One of EdgeSet’s distinctive features is its ability to query data in tabular (CSV, Google Sheets) files stored in various object storage systems. The data does not have to be prepared especially for EdgeSet; EdgeSet can infer appropriate tables from the files automatically.

Whenever the query engine is restarted, EdgeSet retrieves a file listing from each connected cloud storage system. It then samples data from each file to determine if it’s a supported file. If so, it infers the names and types of each column. Finally, it collects matching (partitioned) files and creates tables from them.

14.1 Column inference

Each column of a tabular file can be of a certain type, such as integers or dates. EdgeSet will automatically infer the type of a column if all sampled cells in that column match a given type. (Note: We will use the term “cell” to refer to an individual row and column of any tabular file, whether it’s a spreadsheet or not).

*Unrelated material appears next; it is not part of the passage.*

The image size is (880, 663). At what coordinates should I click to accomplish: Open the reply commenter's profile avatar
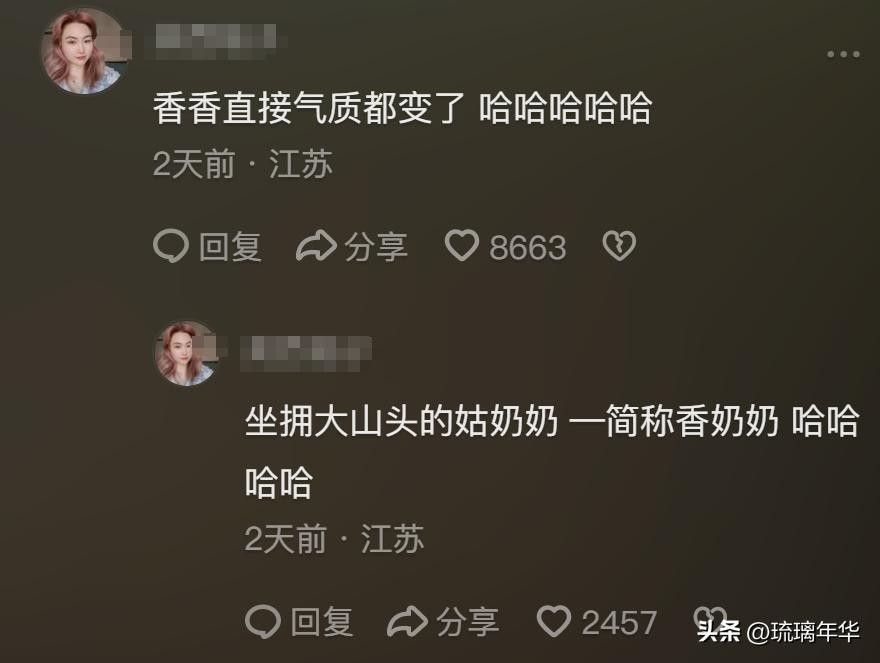tap(187, 353)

Supported column data types and example values
Type Examples
boolean True
integer 16
decimal 99.99
date 2021-11-27
time 14:49:00
3:15 PM
timestamp 2021-11-27 15:15:27.032
11/27/2021 3:15PM
timestamp w/ zone 2021-11-27T15:15:27.032Z
11/27/2021 15:15 +08
varchar anything else

Whitespace1 is stripped from the beginning and end of each cell when inferring its type and converting it to a value.

14.1.1 Null values

EdgeSet considers empty values to be null values, not varchar.

14.1.2 Headers

EdgeSet determines that a header is not present if:

  • there are at least two rows AND
  • at least one column is not varchar

When just one row is present, the inferred schema will be an empty table with column names while the raw schema will be a 1-row table with no column names.

What about the ambiguous case when all columns are varchars? EdgeSet will use the first row as a header for the inferred schema because the raw schema will already have the same schema but without a header row.

14.2 Table inference

If all tabular files in a folder are compatible, they are merged to form a single table.

Files are compatible if:

  • they have the same number of columns AND
  • they have the same headers (or no headers)

Types will be merged between columns of every compatible file.

If at least one file is unambiguous, all ambiguous files will be resolved by merging them into the unambiguous one.

14.2.1 Partition inference

Partitioning is the most important optimization for querying within files. By separating the data into partitions, the query engine can scan only the data it needs to answer a particular query.

EdgeSet supports the following partition formats, listed in order of priority:

Format Example
Key=Value from=USD/to=EUR/data.csv
Year/Month/Day 2021/11/17/data.csv
Year/Month 2021/11/data.csv

If EdgeSet detects enough files following the partitioning format and that have compatible schemas, it will group them into a single table and optimize queries when they contain partition values in the WHERE clause. EdgeSet will create individual tables for any files that does not fit the pattern or that have incompatible schemas.